Hiçbir Alevinin Aleviliği, Batıcı çıkarlar doğrultusunda paryalaştırmaya hakkı olmamalıdır.
Kaynakça
Abdülbaki Gölpınarlı, Tarih Boyunca İslâm Mezhepleri ve Şîîlik, Der Yay., İstanbul, 1979.
Ahmet Yaşar Ocak, Türk Halk İnançlarında ve Edebiyatında Evliya Menkibeleri, Kültür
Turizm Bakanlığı Yayınları, Ankara, 1984.
Ahmet Yaşar Ocak, Babaîler İsyanı, Dergâh Yayınları, İstanbul, 2000.
Ahmet Yaşar Ocak, Osmanlı Toplumunda Zındıklar ve Mülhidler, Tarih Vakfı Yurt Yayınları,
İstanbul, 1998.
Abdülkadir İnan, Tarihte ve Bugün Şamanizm, TTK Yay., Ankara, 1972.
Cafer Olgun, Alevilerin Kemalizm’le İmtihanı, HayyKitap, İstanbul, 2008.
Cemşid Bender, Kürt Uygarlığında Alevîlik, Kaynak Yay., İstanbul, 2001.
Erdoğan Çınar, Aleviliğin Kökleri Abdal Musa’nın Sırrı, Kalkedon Yay., İst, 2008
Fuat Bozkurt, Çağdaşlaşma Sürecinde Alevilik, Kapı Yay., İstanbul, 2006.
İlyas Üzüm, Tarihsel ve Kültürel Boyutlarıyla Alevilik, İSAM Yayınları, İstanbul 2007.
İlyas Üzüm, Günümüz Aleviliği, İSAM Yayınları, İstanbul 1997.
Nail Yılmaz, Kentin Alevileri, Kitabevi, İstanbul, 2005.
Necdet Subaşı, Alevi Modernleşmesi, Kitâbiyât, Ankara, 2005.
Oral Çalışlar, Hz.
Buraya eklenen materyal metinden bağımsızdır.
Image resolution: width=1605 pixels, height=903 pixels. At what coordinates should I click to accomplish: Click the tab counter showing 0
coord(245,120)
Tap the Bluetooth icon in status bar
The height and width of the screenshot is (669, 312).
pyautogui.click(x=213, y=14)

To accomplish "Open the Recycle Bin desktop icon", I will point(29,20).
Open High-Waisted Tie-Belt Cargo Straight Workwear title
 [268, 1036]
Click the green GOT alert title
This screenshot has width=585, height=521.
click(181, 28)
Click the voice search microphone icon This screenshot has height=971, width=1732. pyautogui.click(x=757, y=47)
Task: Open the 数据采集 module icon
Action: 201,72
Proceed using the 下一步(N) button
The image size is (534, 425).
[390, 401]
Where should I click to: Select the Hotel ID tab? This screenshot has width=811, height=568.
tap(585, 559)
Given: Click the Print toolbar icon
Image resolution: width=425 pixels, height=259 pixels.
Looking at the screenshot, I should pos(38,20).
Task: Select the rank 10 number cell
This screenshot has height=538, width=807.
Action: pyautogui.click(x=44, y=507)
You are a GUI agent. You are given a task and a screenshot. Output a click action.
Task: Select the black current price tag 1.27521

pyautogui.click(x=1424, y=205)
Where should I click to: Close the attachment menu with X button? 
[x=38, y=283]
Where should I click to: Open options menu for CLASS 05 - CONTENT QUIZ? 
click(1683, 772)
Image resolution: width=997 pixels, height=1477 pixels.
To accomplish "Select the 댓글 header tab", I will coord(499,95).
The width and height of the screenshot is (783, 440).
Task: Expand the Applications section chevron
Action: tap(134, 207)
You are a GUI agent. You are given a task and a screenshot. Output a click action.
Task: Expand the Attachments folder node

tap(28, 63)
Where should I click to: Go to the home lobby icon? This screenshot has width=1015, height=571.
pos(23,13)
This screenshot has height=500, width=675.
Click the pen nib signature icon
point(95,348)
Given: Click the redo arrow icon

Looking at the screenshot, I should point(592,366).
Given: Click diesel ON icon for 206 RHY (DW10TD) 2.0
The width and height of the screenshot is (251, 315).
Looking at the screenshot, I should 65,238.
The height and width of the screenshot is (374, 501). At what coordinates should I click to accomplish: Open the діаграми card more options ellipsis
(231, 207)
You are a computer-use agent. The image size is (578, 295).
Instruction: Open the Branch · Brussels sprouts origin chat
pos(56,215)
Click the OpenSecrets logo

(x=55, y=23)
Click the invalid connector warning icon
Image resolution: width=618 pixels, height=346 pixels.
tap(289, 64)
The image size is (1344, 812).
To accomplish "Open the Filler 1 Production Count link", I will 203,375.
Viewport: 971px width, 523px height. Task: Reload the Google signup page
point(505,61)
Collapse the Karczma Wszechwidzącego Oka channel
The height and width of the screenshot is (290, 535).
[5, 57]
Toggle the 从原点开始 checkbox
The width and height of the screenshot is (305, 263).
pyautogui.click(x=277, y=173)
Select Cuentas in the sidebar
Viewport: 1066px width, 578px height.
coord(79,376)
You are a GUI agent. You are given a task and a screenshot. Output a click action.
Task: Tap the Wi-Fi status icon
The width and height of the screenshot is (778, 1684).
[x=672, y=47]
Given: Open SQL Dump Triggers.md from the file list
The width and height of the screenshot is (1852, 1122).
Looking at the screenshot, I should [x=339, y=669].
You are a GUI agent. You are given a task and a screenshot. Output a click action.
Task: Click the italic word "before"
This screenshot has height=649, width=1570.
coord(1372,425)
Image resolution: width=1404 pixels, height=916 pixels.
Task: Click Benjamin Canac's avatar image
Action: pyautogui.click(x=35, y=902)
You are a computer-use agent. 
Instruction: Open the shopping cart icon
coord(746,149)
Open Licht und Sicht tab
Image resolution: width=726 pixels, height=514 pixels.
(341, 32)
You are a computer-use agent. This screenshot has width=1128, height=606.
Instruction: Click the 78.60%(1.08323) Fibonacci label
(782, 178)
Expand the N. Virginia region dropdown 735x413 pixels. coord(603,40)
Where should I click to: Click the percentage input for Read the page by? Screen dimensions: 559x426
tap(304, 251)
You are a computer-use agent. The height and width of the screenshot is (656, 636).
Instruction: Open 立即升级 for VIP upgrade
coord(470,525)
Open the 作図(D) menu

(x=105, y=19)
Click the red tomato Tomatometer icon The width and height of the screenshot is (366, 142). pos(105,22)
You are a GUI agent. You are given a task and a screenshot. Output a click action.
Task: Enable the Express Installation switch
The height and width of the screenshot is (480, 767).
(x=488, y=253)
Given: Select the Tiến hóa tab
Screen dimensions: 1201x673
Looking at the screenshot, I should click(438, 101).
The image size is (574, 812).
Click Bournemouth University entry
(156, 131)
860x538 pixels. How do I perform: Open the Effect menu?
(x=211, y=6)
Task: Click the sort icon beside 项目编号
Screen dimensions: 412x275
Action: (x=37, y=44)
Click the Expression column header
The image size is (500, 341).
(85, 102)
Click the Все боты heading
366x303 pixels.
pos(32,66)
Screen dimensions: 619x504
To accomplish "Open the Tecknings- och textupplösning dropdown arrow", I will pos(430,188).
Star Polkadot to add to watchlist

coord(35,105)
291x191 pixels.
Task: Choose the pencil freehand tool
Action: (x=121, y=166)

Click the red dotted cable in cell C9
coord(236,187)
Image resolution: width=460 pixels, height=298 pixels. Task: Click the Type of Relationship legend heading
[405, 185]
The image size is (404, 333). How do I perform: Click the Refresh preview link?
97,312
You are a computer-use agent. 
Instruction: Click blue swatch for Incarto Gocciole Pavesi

Ali - Muaviye Çatışması, Pencere Yayınları, İstanbul, 1992.
Oral Çalışlar, Aleviler, Doğan Kitap, İstanbul, 2009.
Süleyman Ateş, İşârî Tefsir Okulu, A.Ü. İlahiyat Fakültesi Yayınları, Ankara, 1974.
T. Olsson - E. Özdalga - C. Raudvere, Alevi Kimliği, Tarih Vakfı Yurt Yay., İstanbul, 1999.